Bobby is, as the title tells the reader, eager to please his teacher. He's too young to realize he's being taken advantage of, and is only too happy to be getting some sexual experience. And clearly Bobby is not the brightest student, for on page 28 the author writes, "If ever he had received an honor in school, this was it." The author also hints at fear in Bobby, using words and phrases like "afraid," "paralyzed" and "stricken with a kind of freeze" to describe him in the moments leading to their affair.
And Bobby is only the first. For Bobby's friends, the author chooses symbolic names like Johnny (an innocent variation on a name for a prostitute's client) Jack and Randy (a British slang term for "horny").
Boys' Summer Camp Job
Jack Stevens, the school's basketball coach, offers Laura Brevitz a job at a boys' summer camp, teaching drama and coaching the camp's talent show. Knowing that Bobby (and ninety-nine other boys) will be there, she accepts the job. She doesn't even try to fight her less-than-honorable urges. This is one of the book's failings. It dodges a chance to really investigate and probe Laura's mental state and any conflict she might feel over her actions. Also, any worries. She seems to have no fear of losing her job or going to jail.
And of course at the camp Bobby only whets her appetite. She tells him plainly that she wants all the boys in his cabin. For is part, Bobby does not react with jealousy, but with enthusiasm. Randy, his friend, is the next to join Laura in her cabin. She tells Randy that she prefers him to Bobby, and admonishes him not to relate that information to his friend.

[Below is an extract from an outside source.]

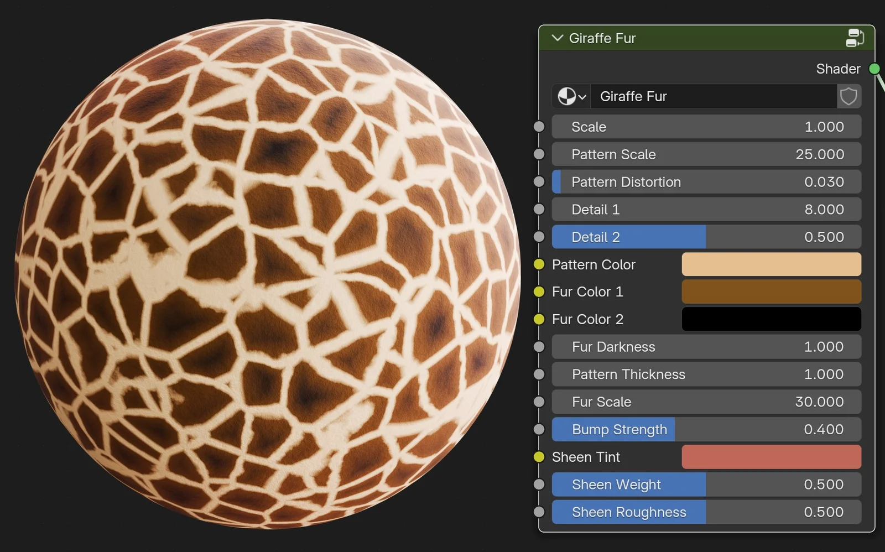
Task: Open the node group selector dropdown
Action: [x=571, y=96]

Randy tells her, "I love you." Because of course someone his age would confuse this physical act for love. Laura coldly does not respond to him, but to tell him to leave. For she has several more appointments to keep that evening.

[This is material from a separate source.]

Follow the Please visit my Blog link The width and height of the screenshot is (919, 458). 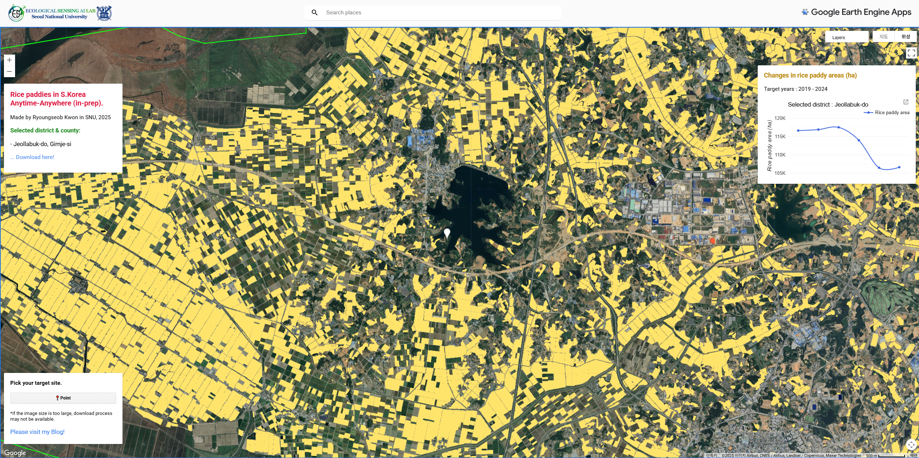coord(37,432)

Her lust of course is completely out of her control, which is interesting, because she seems to have begun this endeavor from a necessity to be in control. And so of course she becomes careless, and another camp counselor discovers what she is doing. She is immediately fired from the camp, but not arrested. While this might seem unrealistic, often camps do try to protect their own interests by covering certain things up. She is also forced to resign her teaching position and move to another town.
Character Doesn't Learn, Doesn't Evolve
While one might see this as a chance for her salvation, it isn't long before Laura Brevitz is up to her old tricks again. Clearly, she has not learned from the consequences, or perhaps it is because the consequences were not harsh enough. Or perhaps the author is opening a debate over how much control one has over his or her own sexual inclinations and drives. While it is generally acknowledged that homosexuality (for example) is a genetic trait and not a choice, perhaps the author is saying that all of our sexual interests and leanings are part of our genetic makeup.
Unfortunately, it is left to the reader to interpret or guess at any theory the author might have, for he does not delve into this topic, but keeps everything basically on the surface.
Teacher's Eager Beavers was published in 1973. It's A Manchester Publication, put out by the Chelsea Library Press.
Real Cases
At the time of this book's publication, the idea of a female teacher engaging in sexual activity with her students most likely seemed the stuff of pure fantasy. But in the intervening years, there have been many documented and highly publicized cases. For example, Felecia Killings actually was an attractive twenty-seven year old teacher who very recently was arrested for sleeping with a sixteen-year-old student.
Probably the most famous case in recent years is that of Mary Kay Letourneau, who went to jail for sleeping with her twelve-year-old student. And then after seven years in prison, Letourneau and her former student actually got married. One could call it a strange happy ending.